Today I'm driving to work down Highway 84 following a woman who is bent to the handlebars going 30 to 40 miles per hour in the middle of my lane. On this curvy road I can't pass her and couldn't go any faster than her, anyway.
On one curve she leans - the wheels slip sideways - and she hits the asphalt sliding and flailing. I slam on the brakes. Swerving left to avoid her I go into a skid on the painted center line. Helplessly she looks up at the oncoming tires.
I skid into the opposite lane. Good luck: I miss her. Double good luck: no oncoming traffic. I could easily have skidded right into her head. A car behind me has stopped, blocking the lane to protect the fallen woman with hazard lights flashing. A man is already running to her. I move the truck to a shoulder, run back.
The other man has already taken charge of the situation. The woman tries to get herself up, then lays back down. She appears to have injured her neck. She wore a helmet. The man says he's an off-duty paramedic - more good luck. Nobody has a cell phone - this is 1990. A woman shouts from a nearby house that she's called for help. We're all instantly members of a rescue team, strangers.
When the situation is under control, I drive on - warily.

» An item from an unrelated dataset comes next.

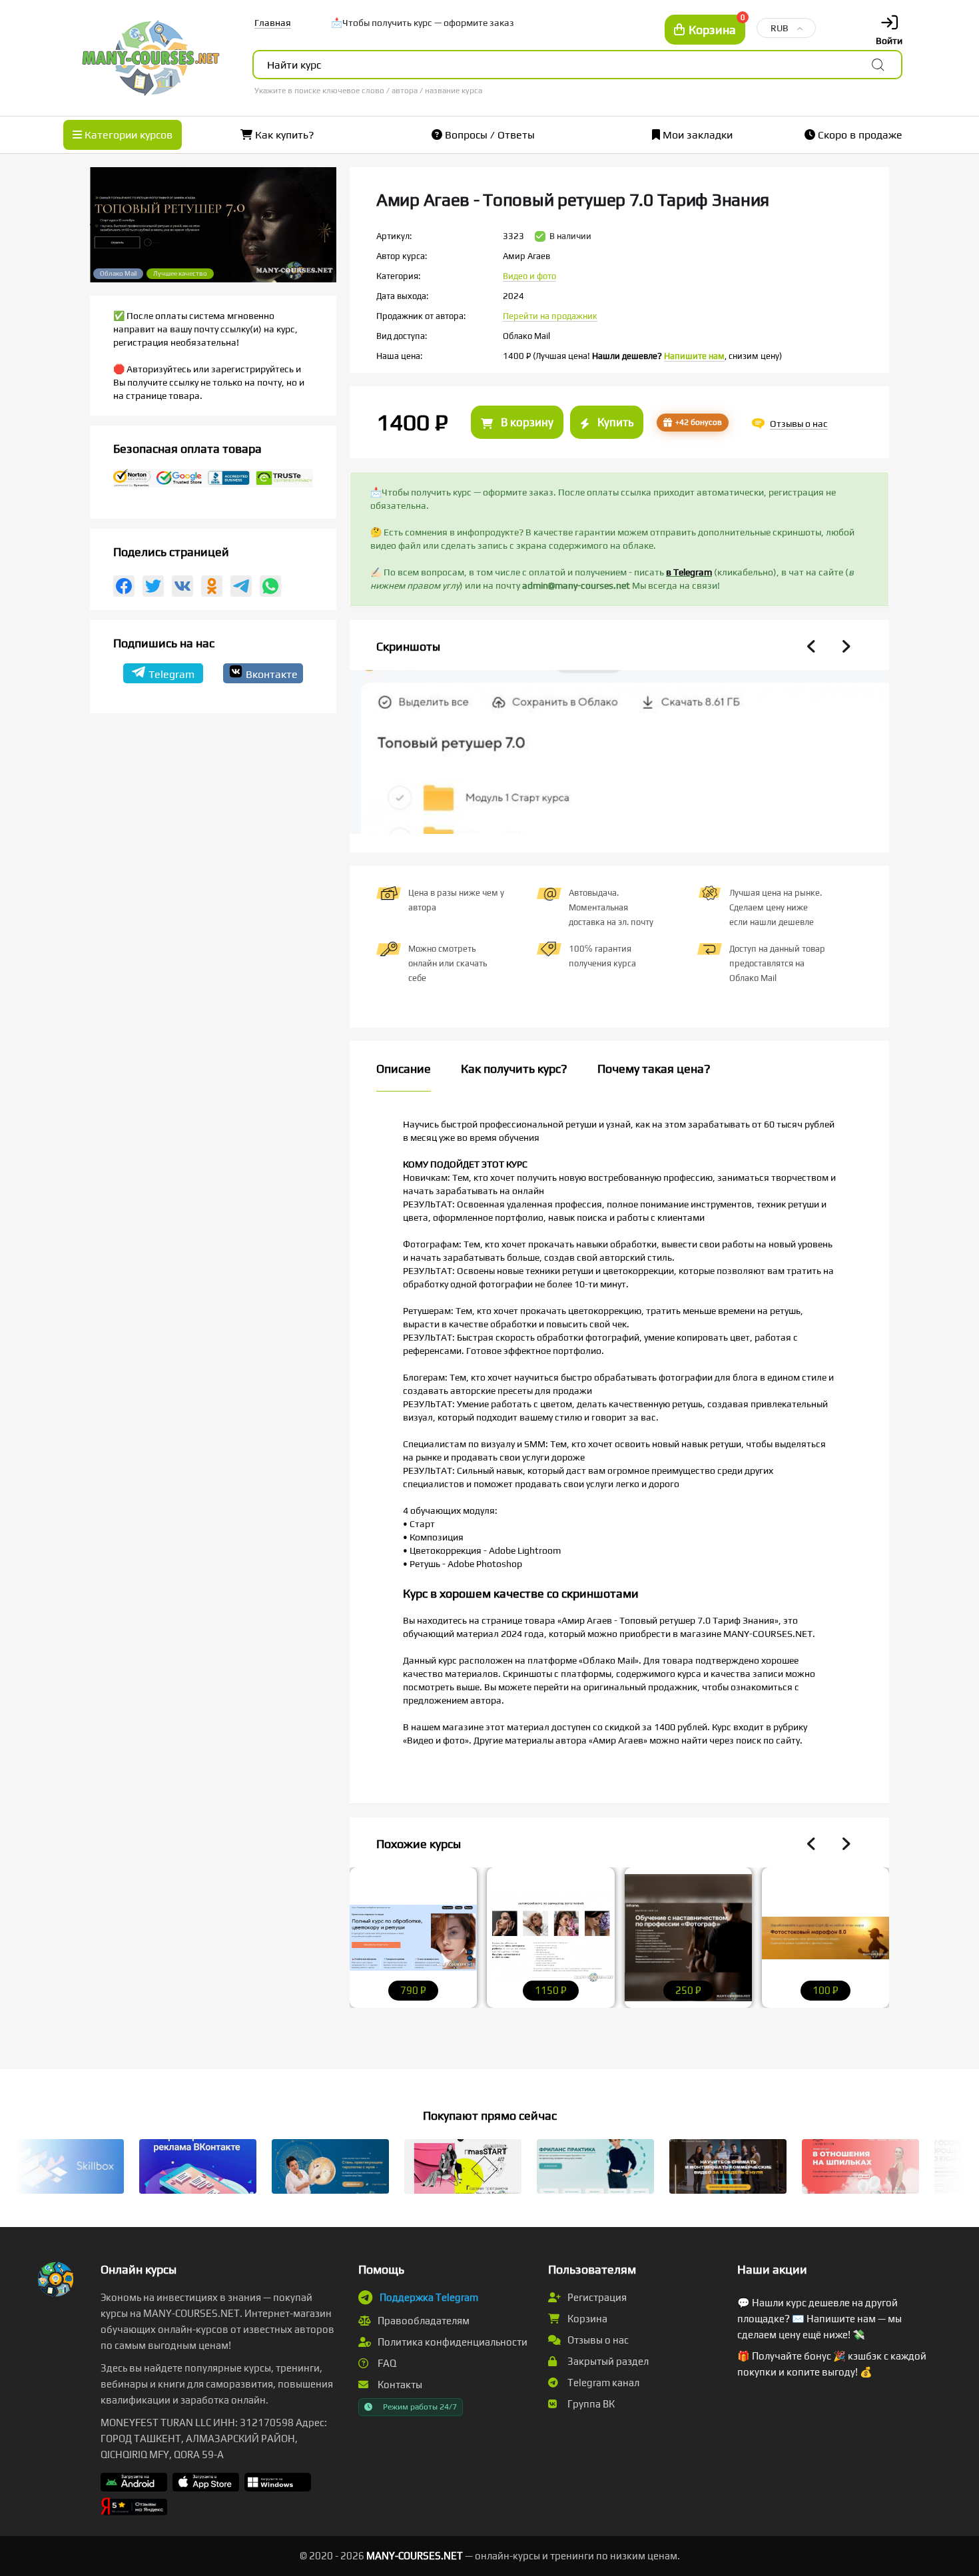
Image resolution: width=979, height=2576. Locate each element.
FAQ (386, 2363)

I repair a leaky bathtub faucet and perform a few other fix-it chores at a rental unit occupied by a fragile man who I've never met. His father, Elgin, is always the one to call me and to meet me at the son's rental to let me in. I like Elgin - he's the one who told me he has "champagne taste on a beer budget" as he slowly improves a raggedy house in a bad neighborhood. The invisible son seems extremely tidy and has a fondness for Shaker furniture. Elgin seems to clear the way for his son to live a quiet life avoiding encounters with the rough-and-tumble commercial world of which, apparently, I am part.
Driving home, I come upon a second bicycle accident. This time it's a woman on Portola Road. It's bad. Cops, paramedics, flashing lights. She's being covered by a blanket.
Must be a full moon.
Back home my boys Jesse and Will, age 13 and 8, tell me that big Dave Stewart of the Oakland A's is working on a no-hitter, so I join them watching the last 3 innings. And he does it! Couldn't happen to a better guy. As the team mobs him, I'm moved to tears. Maybe I'm in a vulnerable state, loosened up by the bicycle accidents.
I have some dinner, putter around, and learn that Fernando Valenzuela is working on a no hitter, so we watch the end of that one, too. He succeeds! Wow! I’m glad, but no tears. I mean I like Valenzuela but it's the Dodgers, for Pete's sake.
I try to find meaning in these events, something about teamwork, about caring for others, about good and bad things coming in pairs.
No. No meaning.
The planet is swarming with sparks of random tragedy, random triumph, every day since life began.
All we have is love.
In the sky, it's only a half moon. Half light, half dark.